Initial commit

2025-11-14 18:46:03 +08:00
commit b85faf48cd
70 changed files with 57687 additions and 0 deletions
--- a/README.md
+++ b/README.md
@@ -0,0 +1,134 @@
+# SDF File Processing and RDKit Substructure Matching
+
+This project provides a complete workflow for extracting SDF files from various archive formats and performing high-throughput substructure matching using RDKit with multiprocessing.
+
+## Setup
+
+### Prerequisites
+- Pixi package manager
+- Python 3.11+
+
+### Installation
+
+1. Initialize the pixi environment (already done):
+```bash
+pixi init
+pixi add rdkit joblib pandas tqdm
+```
+
+2. Activate the environment:
+```bash
+pixi shell
+```
+
+## Project Structure
+
+```
+search_macro/
+├── pixi.toml              # Pixi configuration
+├── README.md              # This file
+├── data/                  # Input directory with zip/rar/sdf files
+├── notebooks/             # Jupyter notebooks
+│   ├── 01_extract_sdf_files.ipynb      # Extract SDF from archives
+│   └── 02_rdkit_substructure_matching.ipynb  # Parallel substructure matching
+├── extracted_sdf_files/   # Output directory for extracted SDF files
+└── matching_results/      # Results directory for matching output
+```
+
+## Usage
+
+### Step 1: Extract SDF Files
+
+Open the first notebook to extract all SDF files from ZIP/RAR archives:
+
+```bash
+jupyter notebook notebooks/01_extract_sdf_files.ipynb
+```
+
+This notebook will:
+- Scan the `data/` directory for compressed files (ZIP, RAR, TAR.GZ)
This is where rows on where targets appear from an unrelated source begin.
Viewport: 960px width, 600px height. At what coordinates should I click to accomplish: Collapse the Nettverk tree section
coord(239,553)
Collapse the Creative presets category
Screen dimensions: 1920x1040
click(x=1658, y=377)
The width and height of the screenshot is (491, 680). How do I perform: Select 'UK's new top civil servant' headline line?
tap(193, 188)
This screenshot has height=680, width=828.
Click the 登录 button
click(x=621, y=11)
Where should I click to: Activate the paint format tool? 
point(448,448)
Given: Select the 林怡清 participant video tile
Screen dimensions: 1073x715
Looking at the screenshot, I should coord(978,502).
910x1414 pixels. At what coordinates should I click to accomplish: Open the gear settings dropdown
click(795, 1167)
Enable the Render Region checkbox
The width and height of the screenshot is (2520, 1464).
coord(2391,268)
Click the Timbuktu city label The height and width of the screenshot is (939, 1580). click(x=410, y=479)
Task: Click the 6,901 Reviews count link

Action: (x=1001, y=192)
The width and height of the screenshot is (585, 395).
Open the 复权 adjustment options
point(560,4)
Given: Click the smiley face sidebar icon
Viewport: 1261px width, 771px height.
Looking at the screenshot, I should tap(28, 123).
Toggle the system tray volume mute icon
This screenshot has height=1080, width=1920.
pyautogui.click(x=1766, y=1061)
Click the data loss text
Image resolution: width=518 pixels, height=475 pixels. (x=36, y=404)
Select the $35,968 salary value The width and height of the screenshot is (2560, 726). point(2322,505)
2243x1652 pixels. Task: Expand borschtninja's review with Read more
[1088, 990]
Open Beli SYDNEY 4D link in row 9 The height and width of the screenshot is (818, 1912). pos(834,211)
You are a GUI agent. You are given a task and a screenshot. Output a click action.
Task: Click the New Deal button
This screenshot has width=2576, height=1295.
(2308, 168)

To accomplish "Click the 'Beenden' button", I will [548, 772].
+- Extract all SDF/MOL/SD files from archives
+- Copy existing SDF files to a unified directory
+- Generate a comprehensive file list with metadata
+
+### Step 2: Perform Substructure Matching
+
+Open the second notebook for parallel RDKit matching:
+
+```bash
+jupyter notebook notebooks/02_rdkit_substructure_matching.ipynb
+```
+
+This notebook will:
+- Load all extracted SDF files
+- Define and compile SMARTS patterns for common chemical substructures
+- Process molecules using 220 parallel processes
+- Generate comprehensive matching results and statistics
+
+## Features
+
+### Archive Support
+- ✅ ZIP files
+- ✅ RAR files  
+- ✅ TAR.GZ files
+- ✅ GZIP compressed SDF files
+
+### SMARTS Patterns
+The matching includes 18 common chemical substructures:
+- Benzene rings, pyridine, heterocycles
+- Functional groups: carboxylic acids, alcohols, amines, amides, esters, ketones, aldehydes
+- Other features: nitro groups, halogens, sulfonamides, aromatic rings, alkenes, alkynes, ethers, phenols
+
+### Performance
+- **220 parallel processes** as requested
+- Batch processing to manage memory usage
+- Progress tracking with tqdm
+- Intermediate result saving
+- Performance statistics and analysis
+
+## Output Files
+
+### Extraction Results (`extracted_sdf_files/`)
+- `sdf_file_list.csv` - Complete list of all SDF files with metadata
+- Organized subdirectories maintaining original archive structure
+
+### Matching Results (`matching_results/`)
+- `complete_matching_results.csv` - All molecules with pattern matches
+- `matching_summary.csv` - Summary statistics for each pattern
+- `molecules_with_{pattern}.csv` - Individual files for each pattern
+- `pattern_frequencies.png` - Visualization of pattern frequencies
+- Intermediate results saved every 10 batches
+
+## Performance Notes
+
+- Designed for high-performance systems (256 threads available)
+- Uses 220 processes to maximize throughput while leaving system resources
+- Memory-efficient batch processing
+- Automatic cleanup and error handling
+
+## Dependencies
+
+- `rdkit` - Chemical informatics and structure processing
+- `joblib` - Parallel processing backend
+- `pandas` - Data manipulation and analysis
+- `tqdm` - Progress bars
+- `pathlib` - Modern path handling
+- `zipfile`, `rarfile`, `tarfile` - Archive extraction
+
+## Troubleshooting
+
+### Common Issues
+
+1. **RAR file extraction errors**: Install `rarfile` and ensure `unrar` is available
+2. **Memory issues**: Reduce `N_PROCESSES` or `N_FILES_PER_BATCH` in the matching notebook
+3. **Permission errors**: Ensure write access to output directories
+
+### Performance Tuning
+
+- Adjust `N_PROCESSES` based on available CPU cores
+- Modify `N_FILES_PER_BATCH` for memory constraints
+- Use `max_molecules` parameter for testing with smaller datasets
+
+## License
+
+This project is provided as-is for research and educational purposes.